Below are lines of data, and only some are wanted. Please repeat exactly those from the line that has "Open Library settings" through the line that has "The image size is (936, 794).".

-- DATA FOR THIS TASK follows --

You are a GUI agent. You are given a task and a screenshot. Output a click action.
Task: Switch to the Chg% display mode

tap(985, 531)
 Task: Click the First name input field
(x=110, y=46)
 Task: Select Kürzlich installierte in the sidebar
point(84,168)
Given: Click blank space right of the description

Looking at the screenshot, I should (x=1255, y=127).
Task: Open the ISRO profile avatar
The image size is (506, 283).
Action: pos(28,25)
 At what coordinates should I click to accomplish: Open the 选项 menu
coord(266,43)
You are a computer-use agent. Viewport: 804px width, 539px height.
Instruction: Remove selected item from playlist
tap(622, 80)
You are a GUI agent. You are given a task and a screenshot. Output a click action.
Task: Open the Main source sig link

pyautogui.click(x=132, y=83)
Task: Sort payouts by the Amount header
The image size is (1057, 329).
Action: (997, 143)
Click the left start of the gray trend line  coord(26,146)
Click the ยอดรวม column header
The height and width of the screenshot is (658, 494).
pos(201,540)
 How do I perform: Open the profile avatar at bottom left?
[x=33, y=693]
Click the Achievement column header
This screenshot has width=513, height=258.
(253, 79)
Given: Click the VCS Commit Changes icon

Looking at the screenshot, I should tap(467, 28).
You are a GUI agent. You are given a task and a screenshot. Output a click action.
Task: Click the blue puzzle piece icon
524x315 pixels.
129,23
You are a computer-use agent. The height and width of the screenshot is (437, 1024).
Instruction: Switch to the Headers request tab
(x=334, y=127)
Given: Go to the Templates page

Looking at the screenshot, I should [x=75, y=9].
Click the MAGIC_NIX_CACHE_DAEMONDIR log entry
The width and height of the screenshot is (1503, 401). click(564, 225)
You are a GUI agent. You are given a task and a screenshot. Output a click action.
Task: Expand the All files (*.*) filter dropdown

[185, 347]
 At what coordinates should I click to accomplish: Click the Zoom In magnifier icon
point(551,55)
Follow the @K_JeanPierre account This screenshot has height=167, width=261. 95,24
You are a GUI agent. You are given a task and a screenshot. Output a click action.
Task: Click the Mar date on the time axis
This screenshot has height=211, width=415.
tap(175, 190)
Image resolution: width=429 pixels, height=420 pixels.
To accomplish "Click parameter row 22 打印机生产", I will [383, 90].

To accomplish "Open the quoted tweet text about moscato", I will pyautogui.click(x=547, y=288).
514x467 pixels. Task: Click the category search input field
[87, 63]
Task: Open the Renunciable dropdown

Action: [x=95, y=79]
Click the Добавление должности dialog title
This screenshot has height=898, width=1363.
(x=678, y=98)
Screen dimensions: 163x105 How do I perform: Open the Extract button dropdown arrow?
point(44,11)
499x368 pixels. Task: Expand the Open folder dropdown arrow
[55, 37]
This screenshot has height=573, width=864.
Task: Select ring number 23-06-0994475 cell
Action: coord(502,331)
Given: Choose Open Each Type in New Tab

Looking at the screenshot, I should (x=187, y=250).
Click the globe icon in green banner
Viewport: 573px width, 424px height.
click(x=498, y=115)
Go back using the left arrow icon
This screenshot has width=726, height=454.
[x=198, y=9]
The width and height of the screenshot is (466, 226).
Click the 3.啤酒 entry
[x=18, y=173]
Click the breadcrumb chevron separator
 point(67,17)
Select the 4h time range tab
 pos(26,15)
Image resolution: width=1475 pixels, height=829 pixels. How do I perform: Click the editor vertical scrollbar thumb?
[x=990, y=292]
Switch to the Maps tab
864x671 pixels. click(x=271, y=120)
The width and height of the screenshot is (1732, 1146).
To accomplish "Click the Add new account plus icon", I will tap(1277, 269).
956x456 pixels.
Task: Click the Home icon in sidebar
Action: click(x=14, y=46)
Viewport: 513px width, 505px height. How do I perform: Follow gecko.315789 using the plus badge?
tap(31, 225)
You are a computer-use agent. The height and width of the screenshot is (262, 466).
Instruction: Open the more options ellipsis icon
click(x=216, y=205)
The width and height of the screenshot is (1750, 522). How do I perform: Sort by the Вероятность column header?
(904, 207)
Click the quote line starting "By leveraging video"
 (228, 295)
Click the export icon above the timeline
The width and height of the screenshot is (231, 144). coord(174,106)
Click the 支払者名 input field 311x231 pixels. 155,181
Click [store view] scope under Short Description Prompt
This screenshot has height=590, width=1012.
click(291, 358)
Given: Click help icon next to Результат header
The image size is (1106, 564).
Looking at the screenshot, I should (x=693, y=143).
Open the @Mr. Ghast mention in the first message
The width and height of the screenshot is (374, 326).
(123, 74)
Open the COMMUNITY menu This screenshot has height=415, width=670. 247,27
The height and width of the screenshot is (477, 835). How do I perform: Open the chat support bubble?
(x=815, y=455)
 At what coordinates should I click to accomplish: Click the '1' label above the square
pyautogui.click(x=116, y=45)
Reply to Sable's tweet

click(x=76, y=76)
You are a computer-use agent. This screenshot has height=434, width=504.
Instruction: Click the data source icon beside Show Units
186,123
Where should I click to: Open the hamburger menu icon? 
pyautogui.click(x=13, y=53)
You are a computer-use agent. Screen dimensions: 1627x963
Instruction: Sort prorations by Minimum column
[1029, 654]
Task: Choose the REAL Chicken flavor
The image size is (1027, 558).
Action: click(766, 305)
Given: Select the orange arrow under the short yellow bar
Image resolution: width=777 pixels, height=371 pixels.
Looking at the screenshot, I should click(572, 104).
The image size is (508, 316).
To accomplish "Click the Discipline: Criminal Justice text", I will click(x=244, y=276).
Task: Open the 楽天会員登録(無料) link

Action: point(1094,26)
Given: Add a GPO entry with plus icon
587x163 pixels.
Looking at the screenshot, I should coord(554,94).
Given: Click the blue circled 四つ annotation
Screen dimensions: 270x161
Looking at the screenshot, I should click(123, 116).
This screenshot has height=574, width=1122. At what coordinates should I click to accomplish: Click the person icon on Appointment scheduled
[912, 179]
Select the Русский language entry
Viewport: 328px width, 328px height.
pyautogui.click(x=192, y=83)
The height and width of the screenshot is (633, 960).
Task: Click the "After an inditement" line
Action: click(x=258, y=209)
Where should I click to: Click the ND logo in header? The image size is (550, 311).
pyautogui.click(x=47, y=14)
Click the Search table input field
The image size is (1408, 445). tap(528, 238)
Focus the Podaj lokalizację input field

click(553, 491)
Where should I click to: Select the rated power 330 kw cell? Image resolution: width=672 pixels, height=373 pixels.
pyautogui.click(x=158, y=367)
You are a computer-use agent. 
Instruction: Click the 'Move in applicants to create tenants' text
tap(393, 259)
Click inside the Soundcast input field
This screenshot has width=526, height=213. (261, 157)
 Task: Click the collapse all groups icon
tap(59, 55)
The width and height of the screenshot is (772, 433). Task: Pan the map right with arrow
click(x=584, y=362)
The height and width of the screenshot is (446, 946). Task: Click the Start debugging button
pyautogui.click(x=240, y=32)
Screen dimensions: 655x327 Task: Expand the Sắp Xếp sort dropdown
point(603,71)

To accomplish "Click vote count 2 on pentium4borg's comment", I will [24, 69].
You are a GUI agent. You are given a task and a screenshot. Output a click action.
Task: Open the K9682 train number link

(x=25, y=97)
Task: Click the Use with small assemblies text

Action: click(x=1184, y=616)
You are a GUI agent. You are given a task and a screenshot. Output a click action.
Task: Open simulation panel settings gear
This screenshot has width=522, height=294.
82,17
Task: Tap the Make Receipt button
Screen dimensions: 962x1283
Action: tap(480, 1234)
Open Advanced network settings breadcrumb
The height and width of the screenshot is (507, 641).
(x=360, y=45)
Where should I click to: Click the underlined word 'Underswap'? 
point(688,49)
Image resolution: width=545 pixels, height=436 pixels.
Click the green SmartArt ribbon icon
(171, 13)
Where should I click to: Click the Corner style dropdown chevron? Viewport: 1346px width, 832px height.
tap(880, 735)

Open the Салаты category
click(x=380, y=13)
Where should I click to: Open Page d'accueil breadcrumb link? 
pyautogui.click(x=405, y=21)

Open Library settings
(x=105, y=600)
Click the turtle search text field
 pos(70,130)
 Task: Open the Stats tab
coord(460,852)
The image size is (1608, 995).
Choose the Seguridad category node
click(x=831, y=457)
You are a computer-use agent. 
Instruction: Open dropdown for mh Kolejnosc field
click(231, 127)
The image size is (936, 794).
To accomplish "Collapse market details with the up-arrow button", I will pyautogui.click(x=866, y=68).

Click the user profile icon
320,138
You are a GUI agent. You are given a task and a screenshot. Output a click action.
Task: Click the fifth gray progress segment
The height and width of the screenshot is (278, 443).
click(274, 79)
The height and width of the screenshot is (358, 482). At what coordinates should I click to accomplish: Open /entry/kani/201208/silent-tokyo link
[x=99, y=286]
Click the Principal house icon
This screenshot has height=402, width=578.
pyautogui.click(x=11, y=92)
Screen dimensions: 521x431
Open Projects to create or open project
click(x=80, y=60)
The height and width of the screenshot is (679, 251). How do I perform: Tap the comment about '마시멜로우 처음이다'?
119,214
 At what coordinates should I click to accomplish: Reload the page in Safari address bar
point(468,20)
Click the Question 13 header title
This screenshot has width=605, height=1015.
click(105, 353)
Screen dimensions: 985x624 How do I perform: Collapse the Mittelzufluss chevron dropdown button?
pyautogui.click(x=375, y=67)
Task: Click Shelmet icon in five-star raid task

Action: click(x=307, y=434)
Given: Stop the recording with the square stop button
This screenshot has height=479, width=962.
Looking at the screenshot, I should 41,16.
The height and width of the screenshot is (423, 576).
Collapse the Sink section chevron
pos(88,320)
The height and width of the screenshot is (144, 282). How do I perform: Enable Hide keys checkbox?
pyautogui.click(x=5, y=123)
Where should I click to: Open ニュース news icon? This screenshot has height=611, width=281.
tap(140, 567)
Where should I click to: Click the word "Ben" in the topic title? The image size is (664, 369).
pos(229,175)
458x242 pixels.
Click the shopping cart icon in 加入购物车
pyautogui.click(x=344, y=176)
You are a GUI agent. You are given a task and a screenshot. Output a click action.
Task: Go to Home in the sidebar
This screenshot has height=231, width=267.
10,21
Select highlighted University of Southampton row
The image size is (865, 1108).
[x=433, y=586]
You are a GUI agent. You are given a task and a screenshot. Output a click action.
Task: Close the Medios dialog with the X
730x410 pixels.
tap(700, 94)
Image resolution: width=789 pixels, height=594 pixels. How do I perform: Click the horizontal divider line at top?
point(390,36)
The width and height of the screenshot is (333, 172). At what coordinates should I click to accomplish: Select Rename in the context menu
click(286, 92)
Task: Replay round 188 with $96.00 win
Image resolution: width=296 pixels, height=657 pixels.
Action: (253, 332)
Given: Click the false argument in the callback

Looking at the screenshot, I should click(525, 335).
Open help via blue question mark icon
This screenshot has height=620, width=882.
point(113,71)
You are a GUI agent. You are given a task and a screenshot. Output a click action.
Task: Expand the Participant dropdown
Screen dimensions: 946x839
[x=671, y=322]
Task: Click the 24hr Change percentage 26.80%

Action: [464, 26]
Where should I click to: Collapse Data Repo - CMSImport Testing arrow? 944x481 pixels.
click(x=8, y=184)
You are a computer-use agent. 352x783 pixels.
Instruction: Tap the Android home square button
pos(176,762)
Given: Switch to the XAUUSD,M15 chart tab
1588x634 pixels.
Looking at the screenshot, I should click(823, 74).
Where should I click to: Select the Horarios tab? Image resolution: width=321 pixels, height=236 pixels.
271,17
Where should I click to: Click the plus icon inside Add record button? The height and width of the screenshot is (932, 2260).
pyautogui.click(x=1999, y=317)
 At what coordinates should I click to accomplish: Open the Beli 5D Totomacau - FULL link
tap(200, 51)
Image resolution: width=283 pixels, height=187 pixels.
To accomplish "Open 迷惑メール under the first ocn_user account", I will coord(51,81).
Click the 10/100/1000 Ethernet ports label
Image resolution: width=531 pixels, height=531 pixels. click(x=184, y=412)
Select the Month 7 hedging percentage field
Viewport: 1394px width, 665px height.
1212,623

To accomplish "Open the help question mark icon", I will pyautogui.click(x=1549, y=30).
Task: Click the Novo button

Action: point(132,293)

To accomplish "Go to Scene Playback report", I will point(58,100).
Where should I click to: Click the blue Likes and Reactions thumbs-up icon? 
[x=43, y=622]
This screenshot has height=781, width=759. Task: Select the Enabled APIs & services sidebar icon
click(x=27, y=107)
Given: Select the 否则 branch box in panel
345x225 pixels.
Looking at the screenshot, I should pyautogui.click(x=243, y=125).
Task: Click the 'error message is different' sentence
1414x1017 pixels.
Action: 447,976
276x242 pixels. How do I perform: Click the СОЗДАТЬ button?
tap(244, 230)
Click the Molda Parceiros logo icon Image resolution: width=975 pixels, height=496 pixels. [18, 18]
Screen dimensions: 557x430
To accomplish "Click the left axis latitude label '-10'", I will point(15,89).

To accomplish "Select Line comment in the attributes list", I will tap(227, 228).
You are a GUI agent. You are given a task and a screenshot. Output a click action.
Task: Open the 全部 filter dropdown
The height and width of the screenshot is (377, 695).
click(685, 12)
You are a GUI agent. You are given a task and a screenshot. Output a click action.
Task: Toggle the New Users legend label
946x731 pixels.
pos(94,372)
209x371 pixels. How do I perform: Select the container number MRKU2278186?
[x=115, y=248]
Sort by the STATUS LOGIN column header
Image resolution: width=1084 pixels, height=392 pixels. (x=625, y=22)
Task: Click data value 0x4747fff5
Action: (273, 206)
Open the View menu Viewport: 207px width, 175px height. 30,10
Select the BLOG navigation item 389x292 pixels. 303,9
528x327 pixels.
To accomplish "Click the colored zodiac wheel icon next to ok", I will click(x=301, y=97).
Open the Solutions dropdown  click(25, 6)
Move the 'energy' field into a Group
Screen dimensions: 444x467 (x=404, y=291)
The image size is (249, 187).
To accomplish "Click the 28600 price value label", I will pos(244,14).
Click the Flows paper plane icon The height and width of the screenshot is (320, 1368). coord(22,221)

-- DATA FOR THIS TASK concluded --

* [EXERCISE SOLUTION]:
Open Library settings
(x=105, y=600)
Click the turtle search text field
 pos(70,130)
 Task: Open the Stats tab
coord(460,852)
The image size is (1608, 995).
Choose the Seguridad category node
click(x=831, y=457)
You are a computer-use agent. 
Instruction: Open dropdown for mh Kolejnosc field
click(231, 127)
The image size is (936, 794).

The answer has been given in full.